Distance codes 0-31 are represented by (fixed-length) 5-bit
codes, with possible additional bits as shown in the table
shown in Paragraph 3.2.5, above. Note that distance codes 30-
31 will never actually occur in the compressed data.
3.2.7. Compression with dynamic Huffman codes (BTYPE=10)
The Huffman codes for the two alphabets appear in the block
immediately after the header bits and before the actual
compressed data, first the literal/length code and then the
distance code. Each code is defined by a sequence of code
lengths, as discussed in Paragraph 3.2.2, above. For even
greater compactness, the code length sequences themselves are
compressed using a Huffman code. The alphabet for code lengths
is as follows:
0 - 15: Represent code lengths of 0 - 15
16: Copy the previous code length 3 - 6 times.
The next 2 bits indicate repeat length
(0 = 3, ... , 3 = 6)
Example: Codes 8, 16 (+2 bits 11),
16 (+2 bits 10) will expand to
12 code lengths of 8 (1 + 6 + 5)
17: Repeat a code length of 0 for 3 - 10 times.
(3 bits of length)
18: Repeat a code length of 0 for 11 - 138 times
(7 bits of length)
A code length of 0 indicates that the corresponding symbol in
the literal/length or distance alphabet will not occur in the
block, and should not participate in the Huffman code
construction algorithm given earlier. If only one distance
code is used, it is encoded using one bit, not zero bits; in
this case there is a single code length of one, with one unused
code. One distance code of zero bits means that there are no
distance codes used at all (the data is all literals).
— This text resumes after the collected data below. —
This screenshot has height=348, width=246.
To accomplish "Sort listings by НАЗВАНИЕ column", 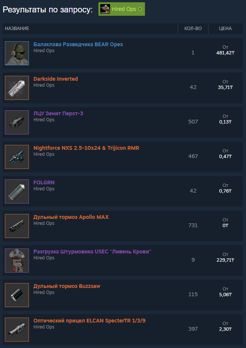I will [x=17, y=29].
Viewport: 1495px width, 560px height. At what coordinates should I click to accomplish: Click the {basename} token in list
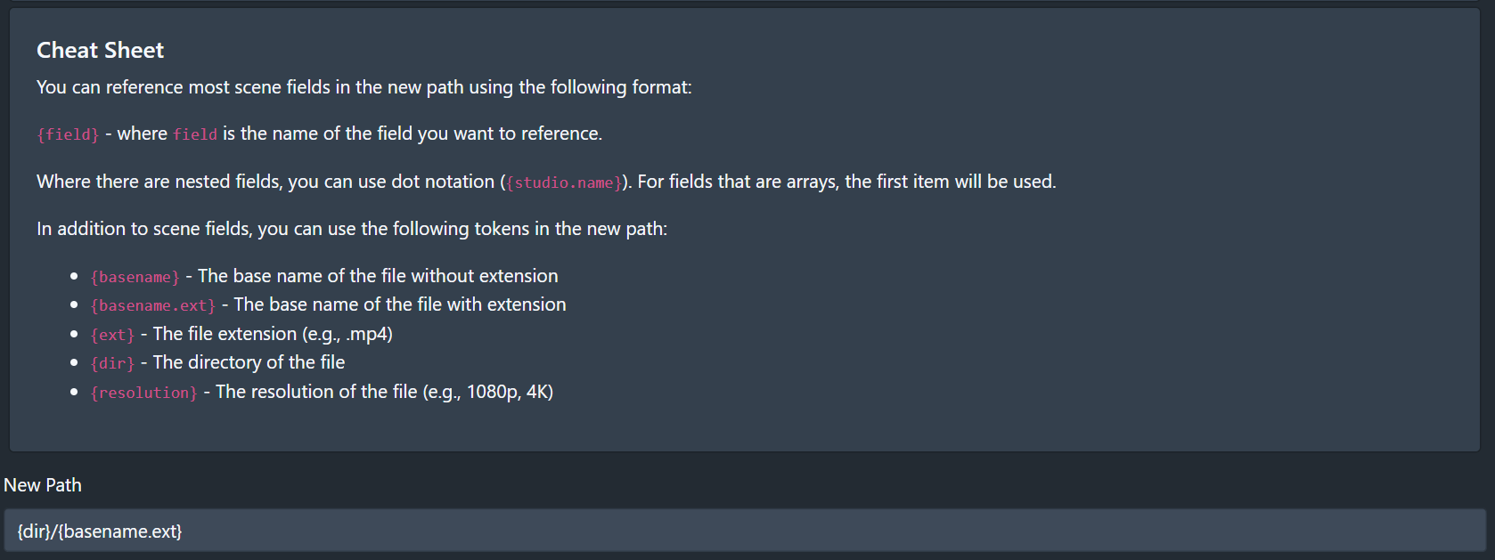coord(135,277)
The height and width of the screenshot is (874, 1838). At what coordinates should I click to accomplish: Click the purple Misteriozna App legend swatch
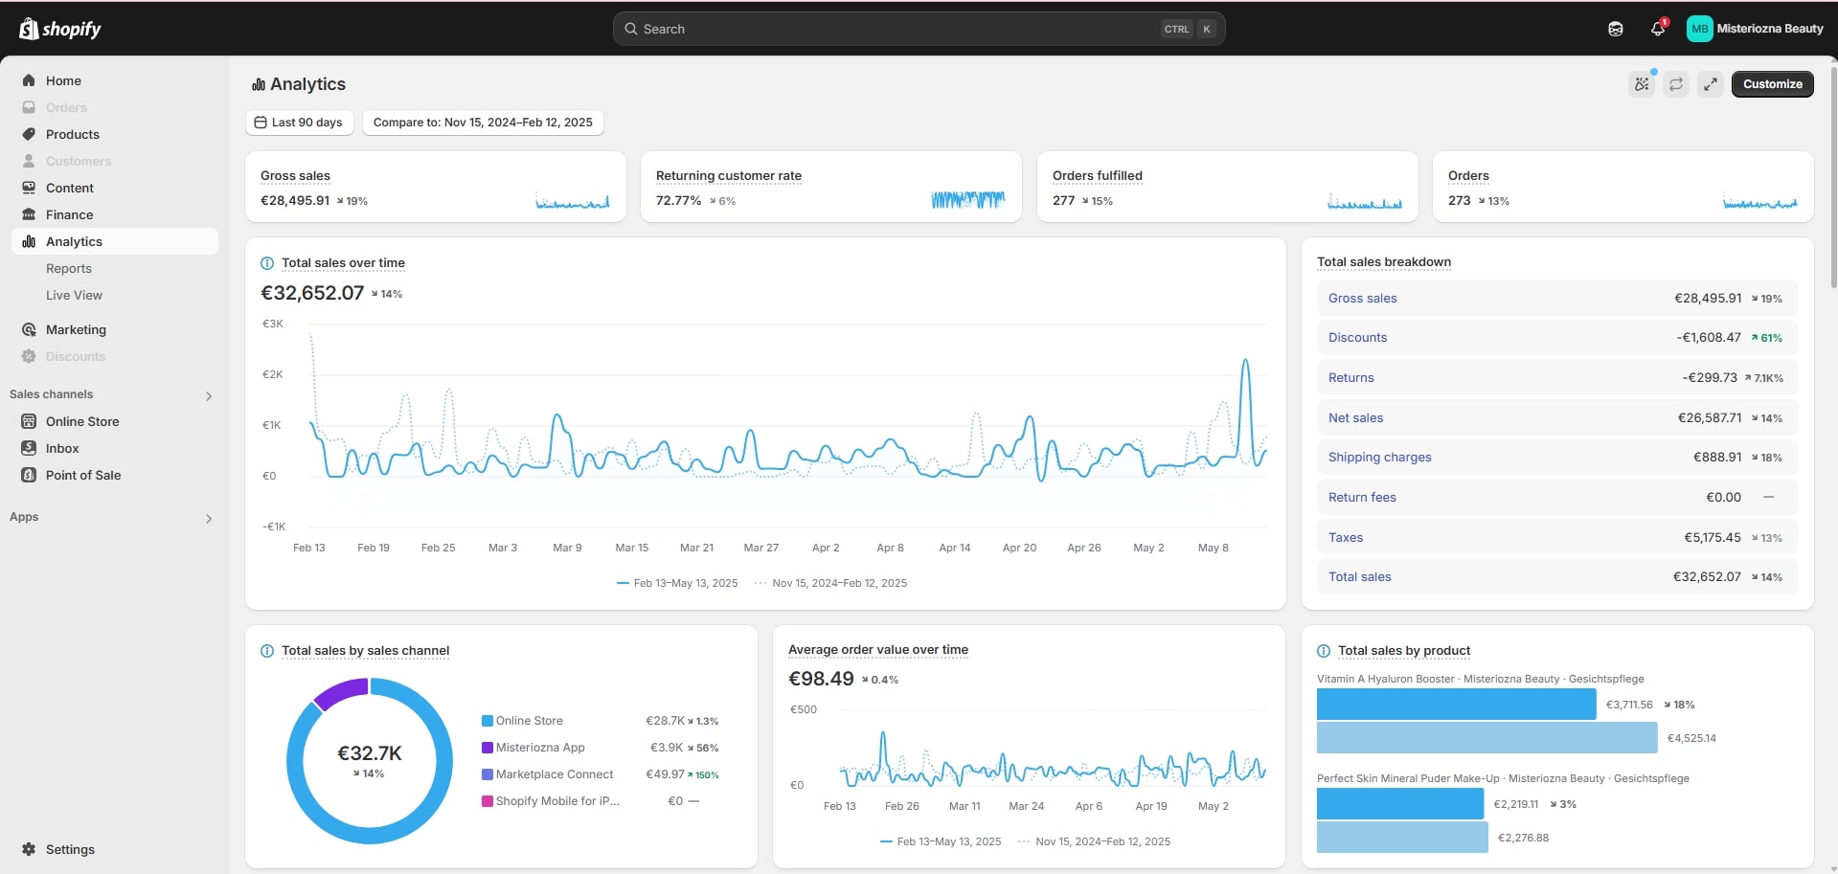click(488, 748)
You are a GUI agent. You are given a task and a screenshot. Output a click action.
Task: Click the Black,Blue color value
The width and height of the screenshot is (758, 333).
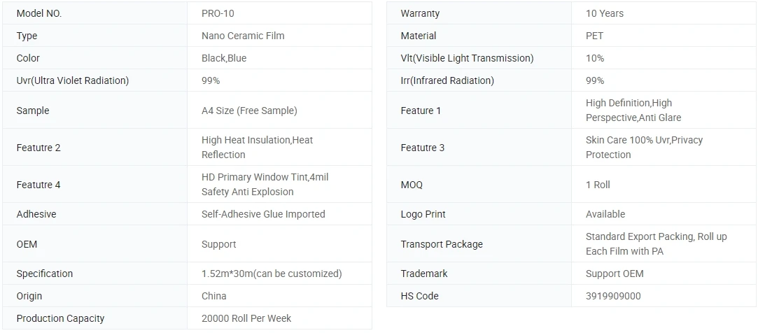pos(224,58)
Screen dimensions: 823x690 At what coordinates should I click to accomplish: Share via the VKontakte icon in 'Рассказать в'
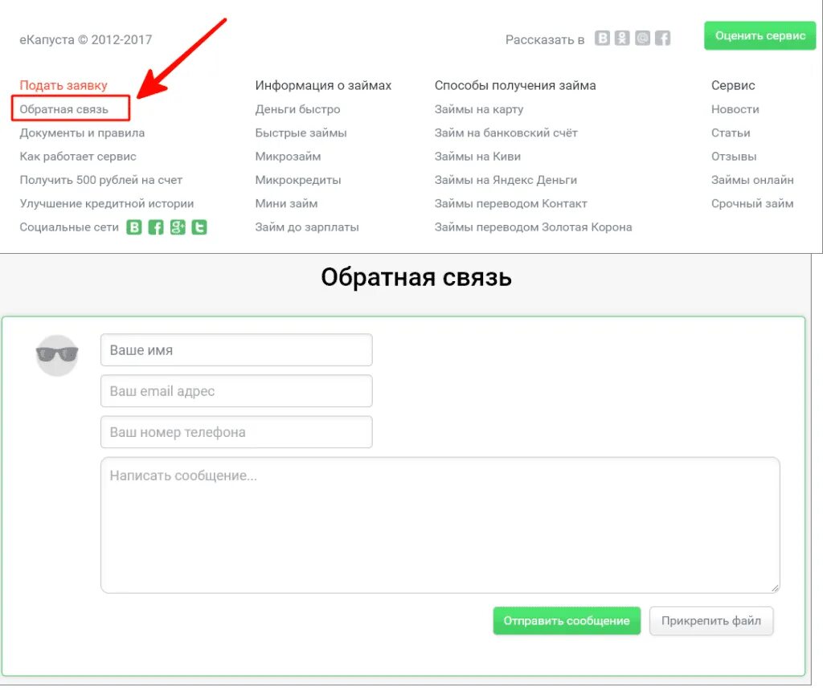[602, 37]
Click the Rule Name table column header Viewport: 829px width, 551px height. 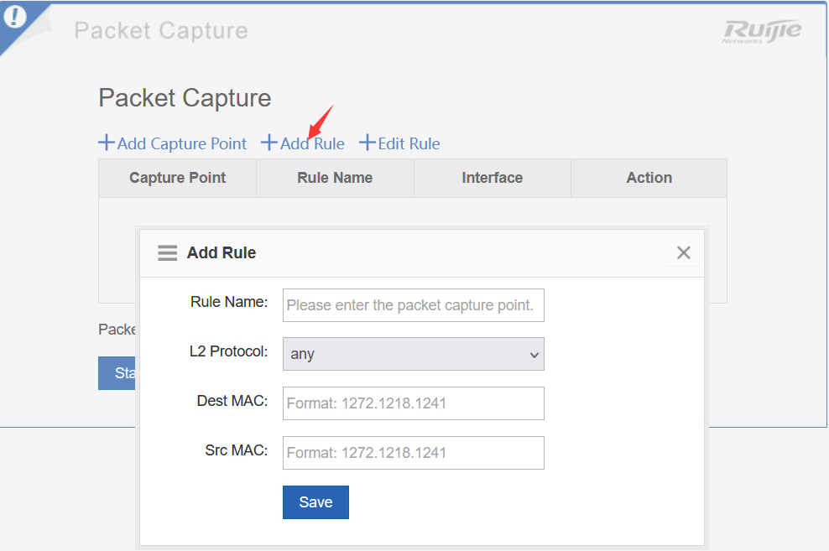pyautogui.click(x=335, y=178)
We can now define the format of the block:
5 Bits: HLIT, # of Literal/Length codes - 257 (257 - 286)
5 Bits: HDIST, # of Distance codes - 1 (1 - 32)
4 Bits: HCLEN, # of Code Length codes - 4 (4 - 19)
Deutsch Informational [Page 13]
RFC 1951 DEFLATE Compressed Data Format Specification May 1996
(HCLEN + 4) x 3 bits: code lengths for the code length
alphabet given just above, in the order: 16, 17, 18,
0, 8, 7, 9, 6, 10, 5, 11, 4, 12, 3, 13, 2, 14, 1, 15
These code lengths are interpreted as 3-bit integers
(0-7); as above, a code length of 0 means the
corresponding symbol (literal/length or distance code
length) is not used.
HLIT + 257 code lengths for the literal/length alphabet,
encoded using the code length Huffman code
HDIST + 1 code lengths for the distance alphabet,
encoded using the code length Huffman code
The actual compressed data of the block,
encoded using the literal/length and distance Huffman
codes
The literal/length symbol 256 (end of data),
encoded using the literal/length Huffman code
The code length repeat codes can cross from HLIT + 257 to the
HDIST + 1 code lengths. In other words, all code lengths form
a single sequence of HLIT + HDIST + 258 values.
3.3. Compliance
A compressor may limit further the ranges of values specified in
the previous section and still be compliant; for example, it may
limit the range of backward pointers to some value smaller than
32K. Similarly, a compressor may limit the size of blocks so that
a compressible block fits in memory.
A compliant decompressor must accept the full range of possible
values defined in the previous section, and must accept blocks of
arbitrary size.
4. Compression algorithm details
While it is the intent of this document to define the "deflate"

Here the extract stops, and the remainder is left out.